Both self-employed individuals and employees with additional business income should be aware of common pitfalls when filing personal tax returns that include business income. Here are safeguards to avoid these issues:

Common Pitfalls When Filing Personal Tax Returns

1. Misreporting Business Expenses:

  • Pitfall: Overstating business expenses or failing to differentiate between personal and business expenses can lead to disallowed deductions and potential penalties.
  • Safeguard: Maintain clear and accurate records. Regularly update expense categories to reflect CRA requirements, and if unsure, consult with an accountant to ensure compliance.

2. Incorrect GST/HST Remittance:

  • Pitfall: Self-employed individuals earning over $30,000 in revenue within a calendar year must register for GST/HST. Failing to do so results in compliance issues and potential penalties.
  • Safeguard: Monitor revenue regularly, and if the $30,000 threshold is crossed, register for a GST/HST account. Remit collected tax based on the required schedule.

3. Underestimating Tax Liabilities on Self-Employment Income:

  • Pitfall: Receiving business income without source deductions can lead to a large tax bill at year-end if sufficient funds aren’t set aside.
  • Safeguard: Estimate the effective tax rate for business income, setting aside a portion monthly for tax payments. Consider consulting a tax professional to create an accurate estimate.

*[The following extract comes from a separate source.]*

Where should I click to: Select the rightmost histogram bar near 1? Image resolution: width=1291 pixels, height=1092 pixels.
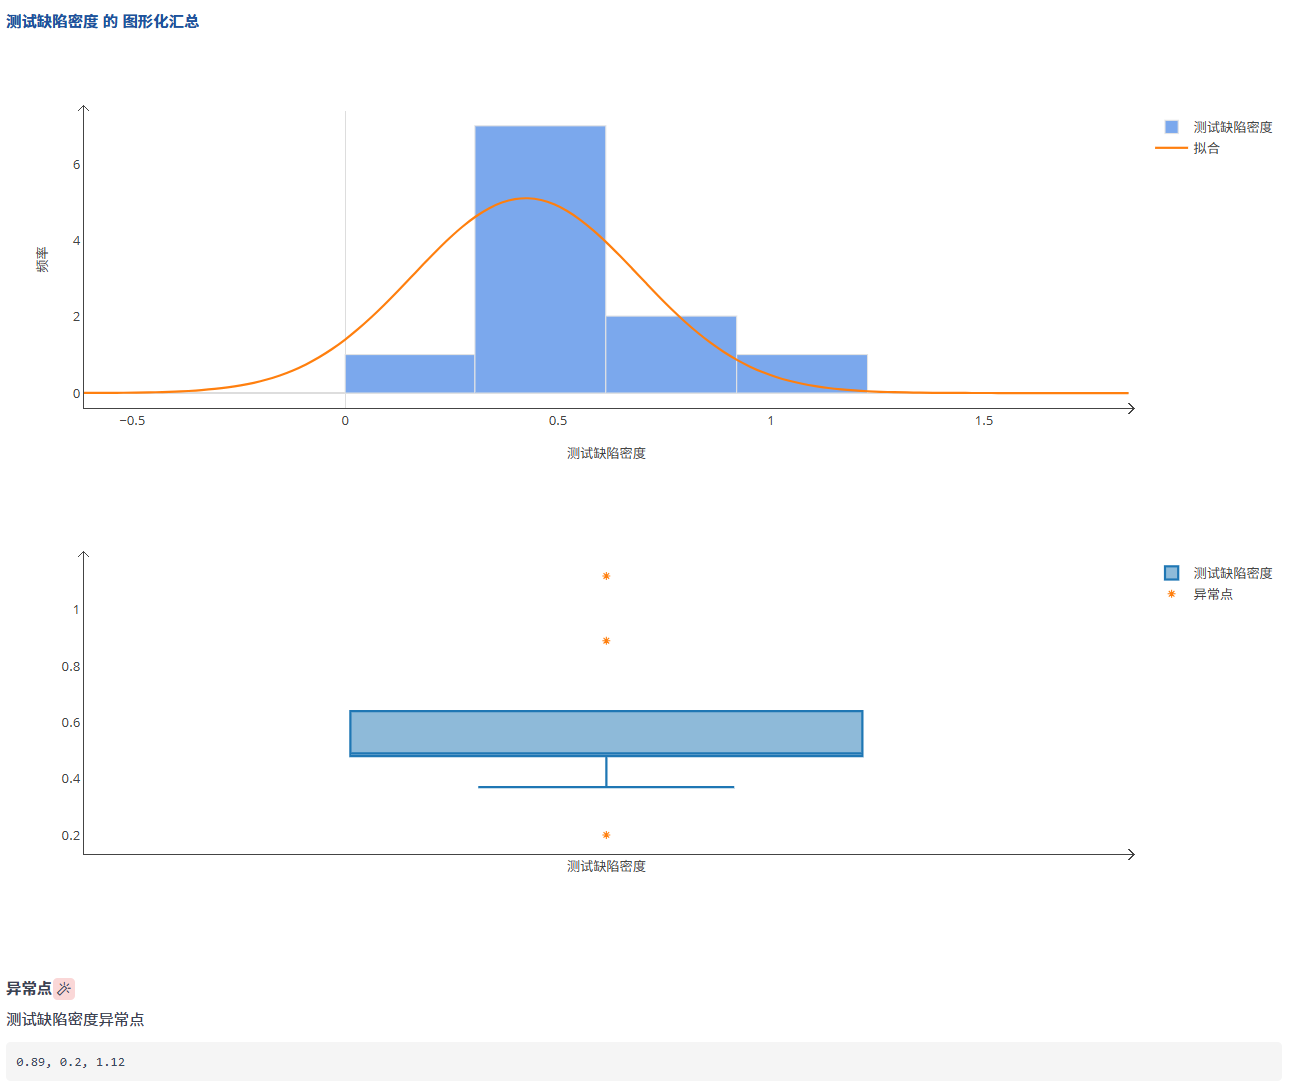(802, 374)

4. Failing to Claim All Eligible Deductions:

  • Pitfall: Self-employed individuals and side-business owners may miss claiming all deductions, such as depreciation, home office expenses, and vehicle costs.
  • Safeguard: Familiarize yourself with all eligible deductions. Consulting with a tax advisor can help ensure that deductions are accurately calculated, potentially lowering your tax liability.

 

Key Takeaways for Timely Filing and Compliance

1. Know Your Deadlines:

Self-employed individuals should be aware of the June 15 filing deadline, while employees with side businesses should file by April 30. Taxes owed for both groups are due by April 30 to avoid interest.

2. Make Instalments if Required:

To prevent large year-end tax bills, self-employed individuals and those with significant side income should consider making quarterly instalments if they meet CRA criteria.

3. Seek Professional Guidance:

Filing returns that include business income can be complex, especially when handling deductions and meeting CRA requirements. Working with a tax professional can ensure compliance, optimize deductions, and help avoid common mistakes.

By following these safeguards and maintaining organized records, both self-employed individuals and employees with business income can meet their tax obligations, minimize their tax liability, and avoid unnecessary penalties and interest.